| PROBLEM DETAILS |
Retype the material from the line with "Viewport: 1232px width, 977px height." to the line with "click(x=613, y=13)", leaving out the pictures.

------ INFORMATION SHOWN

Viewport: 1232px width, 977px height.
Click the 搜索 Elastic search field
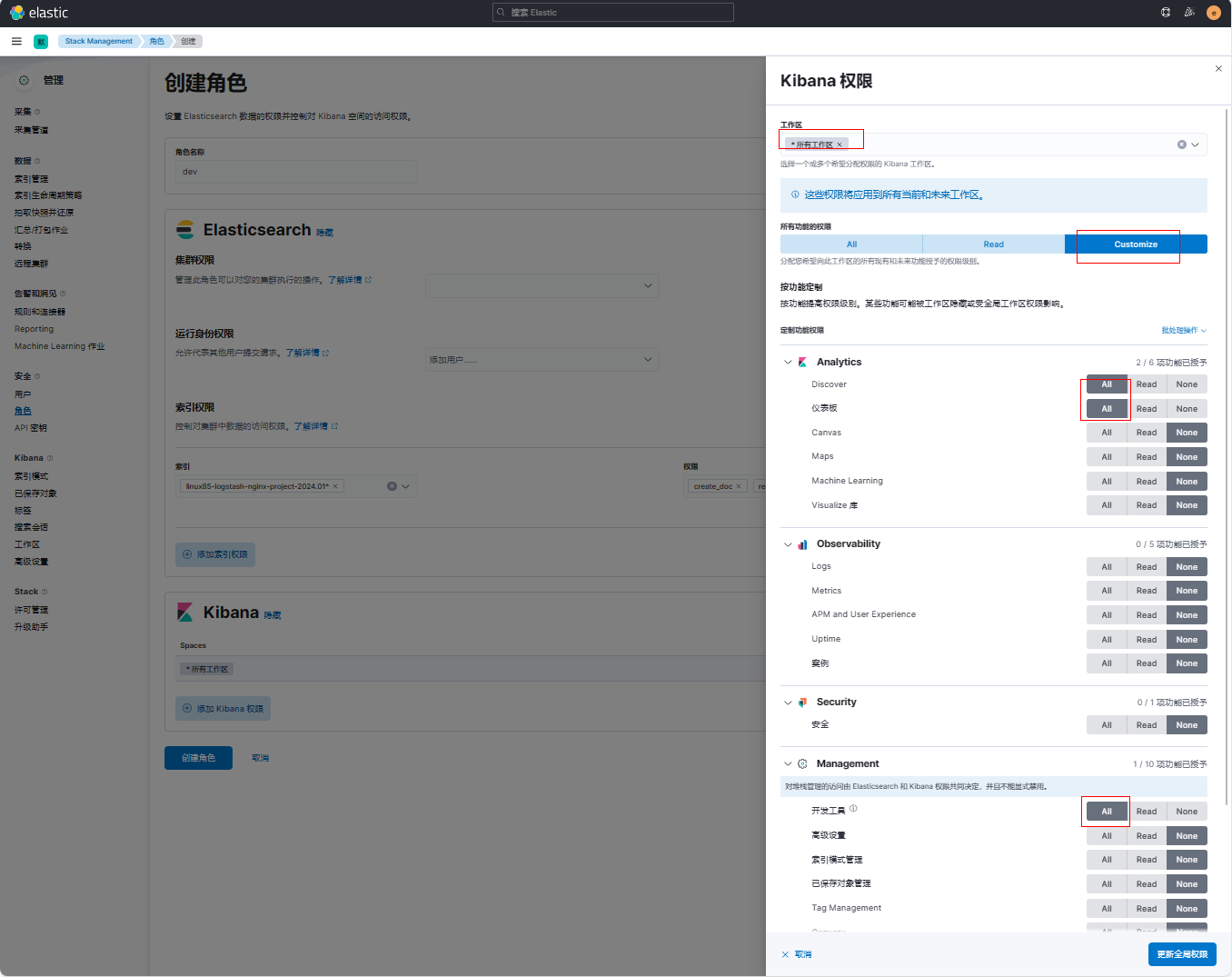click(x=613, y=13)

------------
------ INFORMATION SHOWN

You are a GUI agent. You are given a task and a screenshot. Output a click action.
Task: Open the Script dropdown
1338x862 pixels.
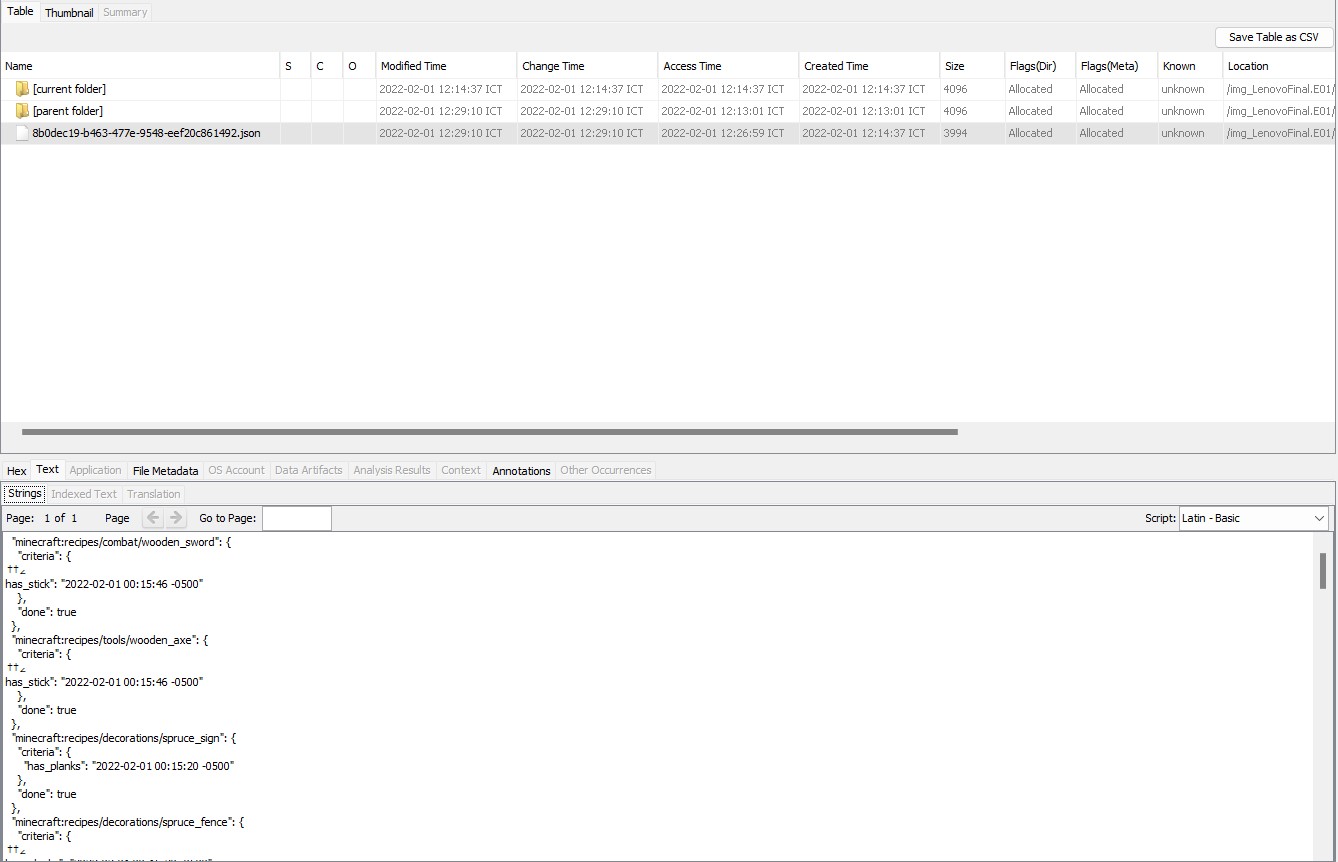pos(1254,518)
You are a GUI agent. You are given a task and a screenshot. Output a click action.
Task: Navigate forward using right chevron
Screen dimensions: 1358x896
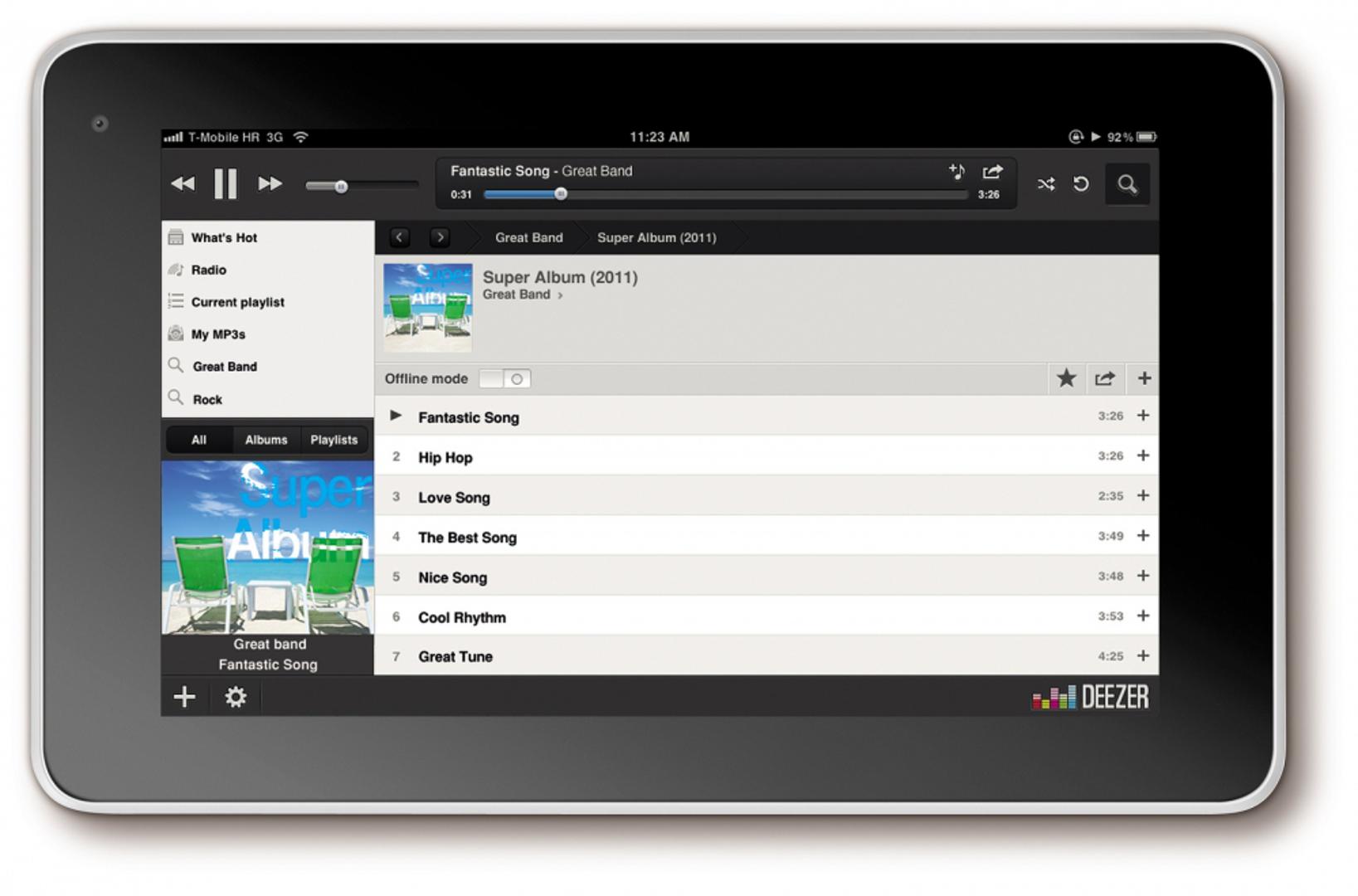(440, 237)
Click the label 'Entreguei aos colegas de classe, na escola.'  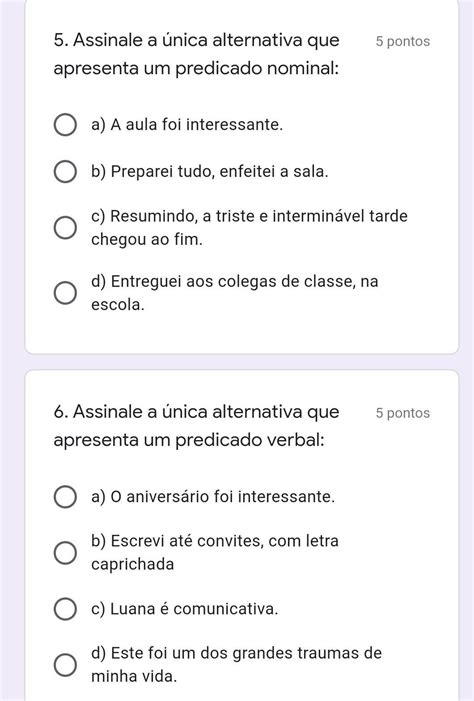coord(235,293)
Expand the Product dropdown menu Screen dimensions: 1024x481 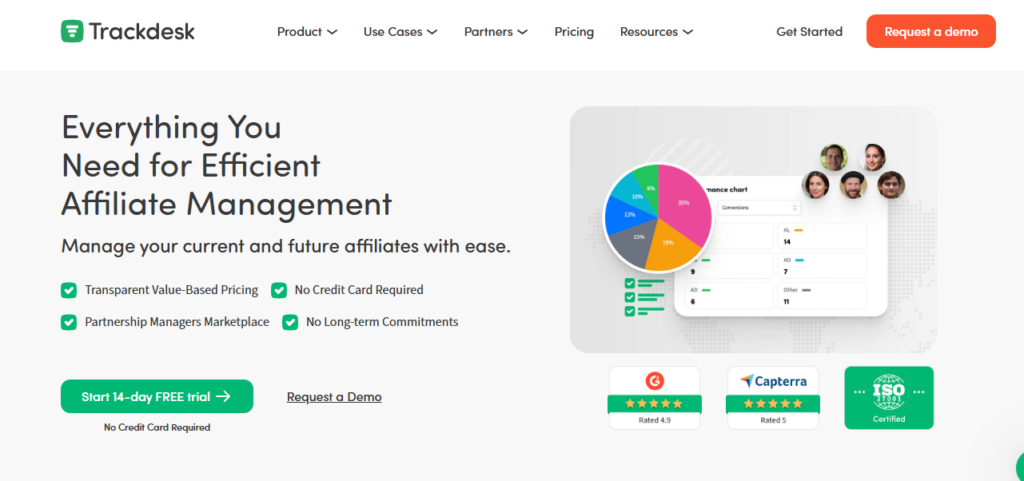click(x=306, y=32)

------------

| ANSWER TO THE PROBLEM |
Viewport: 1232px width, 977px height.
Click the 搜索 Elastic search field
click(x=613, y=13)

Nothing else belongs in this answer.